Problem to work on: From the line that contains "Task: Click the" to the final line below, both included, print each line exactly and skip the pictures.

Supplied entries:
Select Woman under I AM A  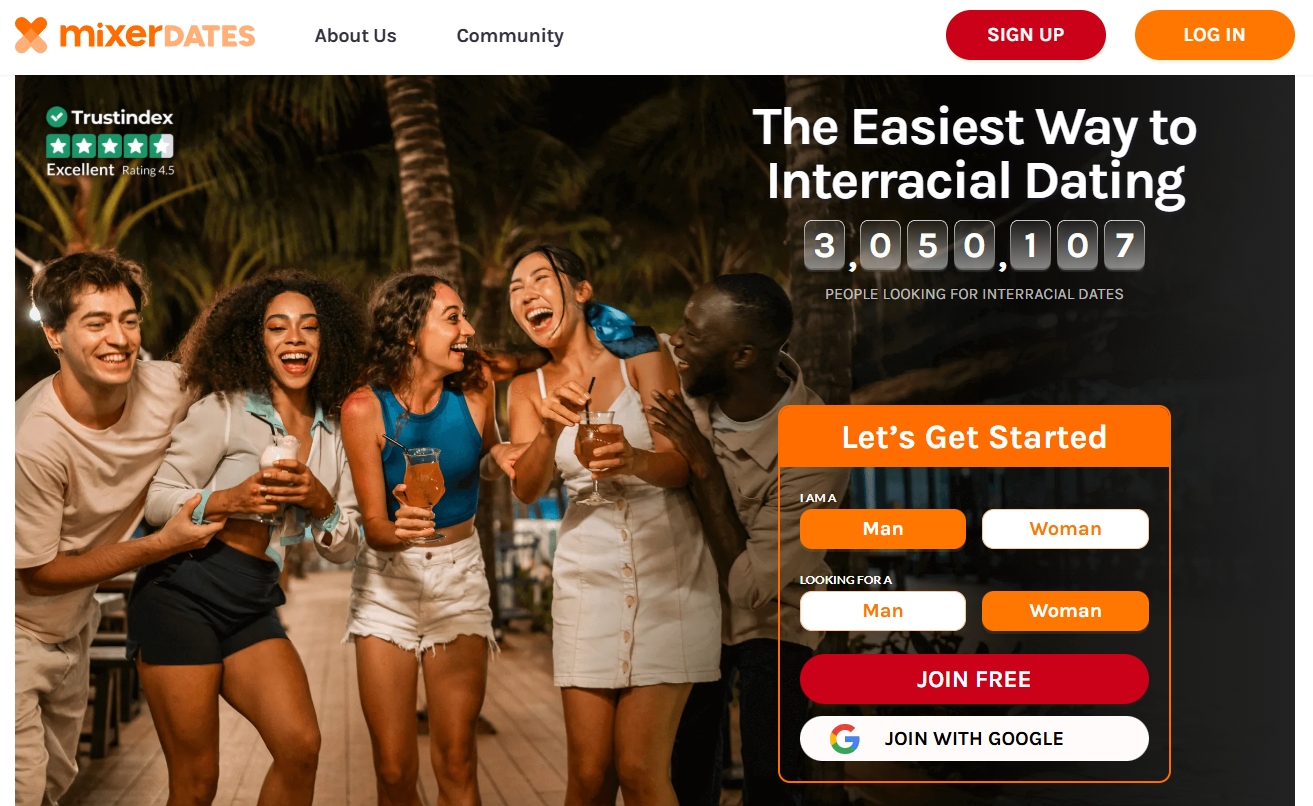point(1065,529)
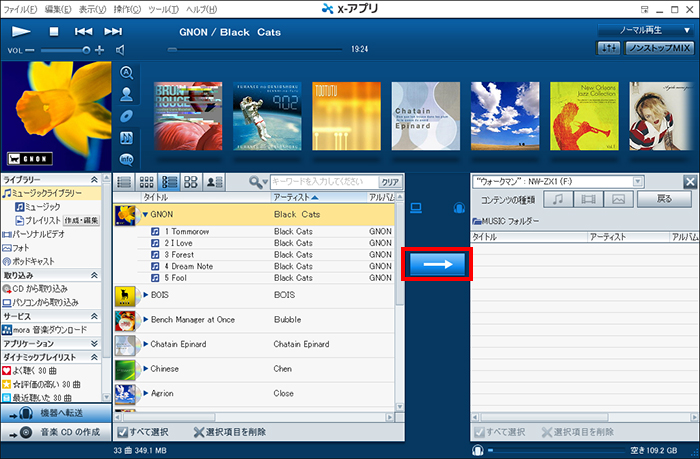700x459 pixels.
Task: Open the equalizer settings icon
Action: 608,48
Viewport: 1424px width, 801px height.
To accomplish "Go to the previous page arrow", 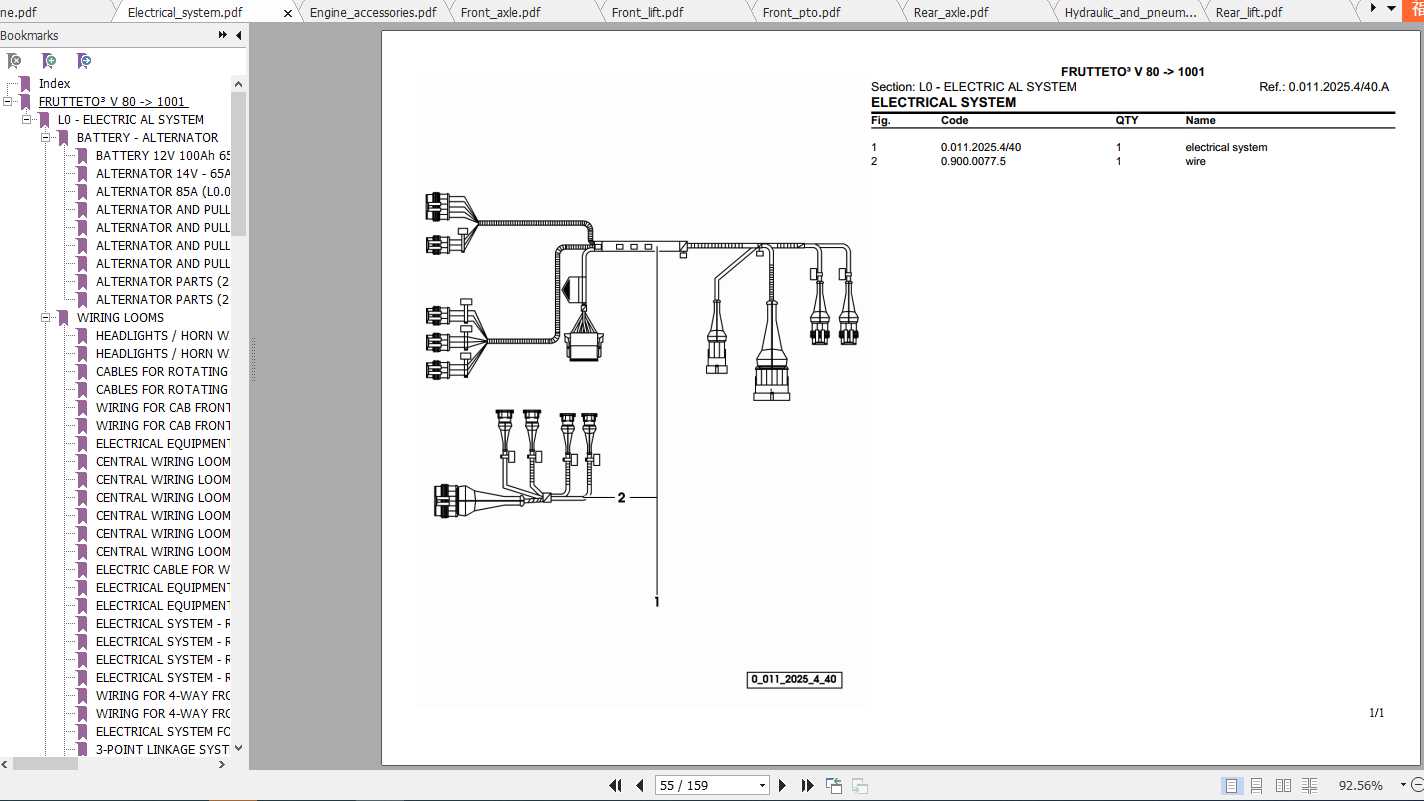I will click(639, 785).
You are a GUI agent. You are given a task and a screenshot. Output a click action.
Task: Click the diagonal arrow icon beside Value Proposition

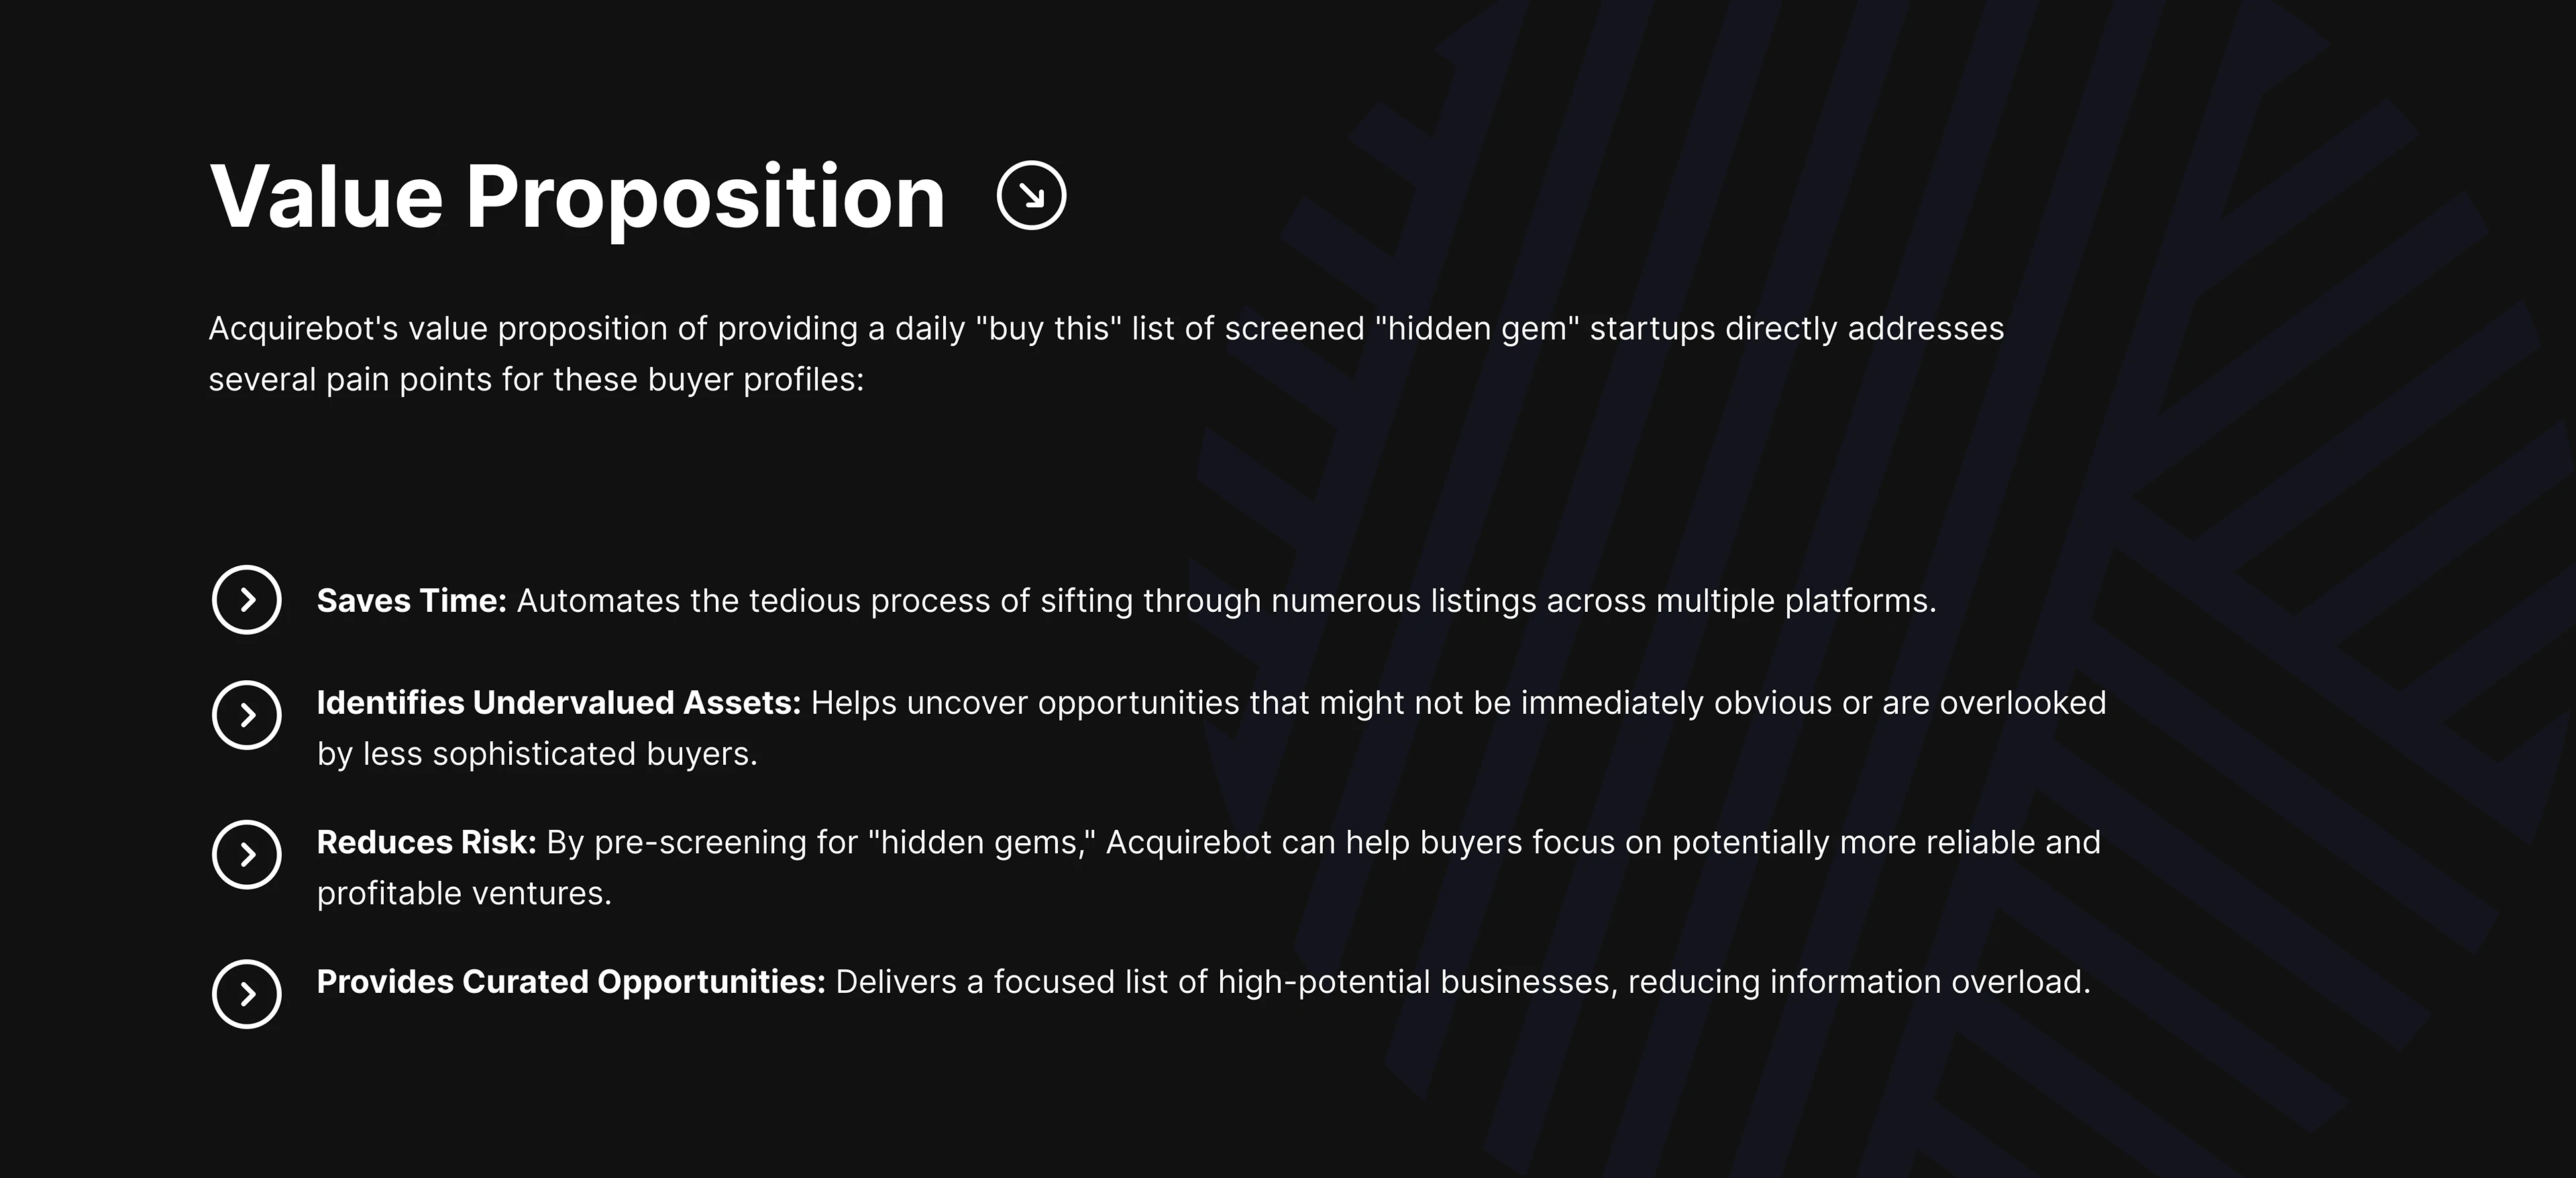pos(1031,196)
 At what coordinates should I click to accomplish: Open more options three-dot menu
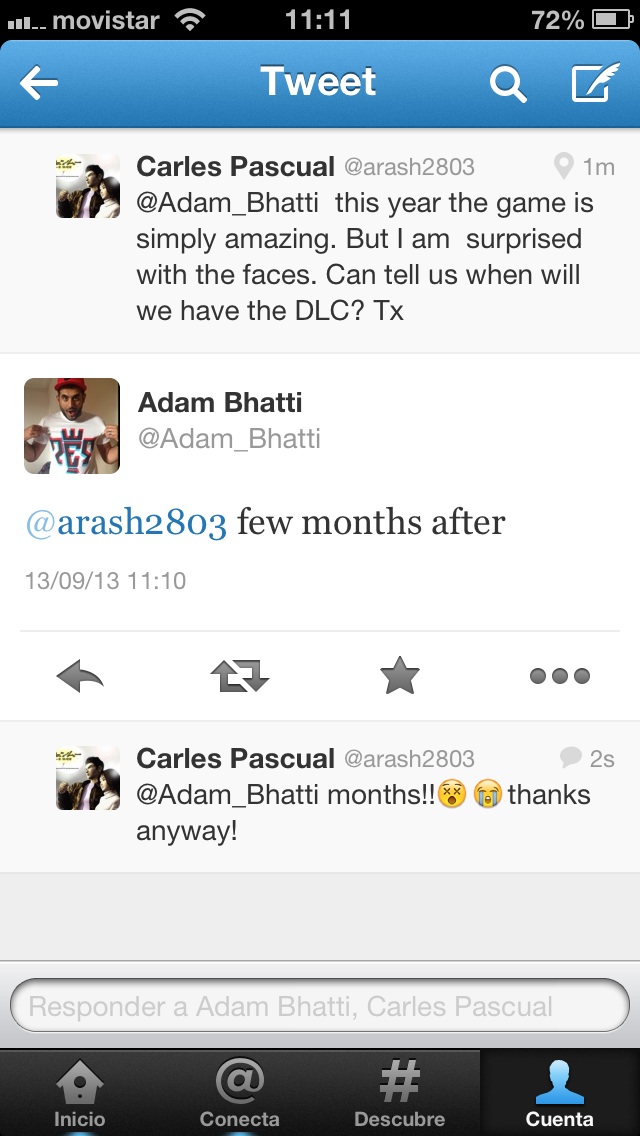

Written reply:
Task: Click the diagonal arrow icon beside Value Proposition

pos(1031,196)
 At what coordinates should I click to accomplish: Open more options three-dot menu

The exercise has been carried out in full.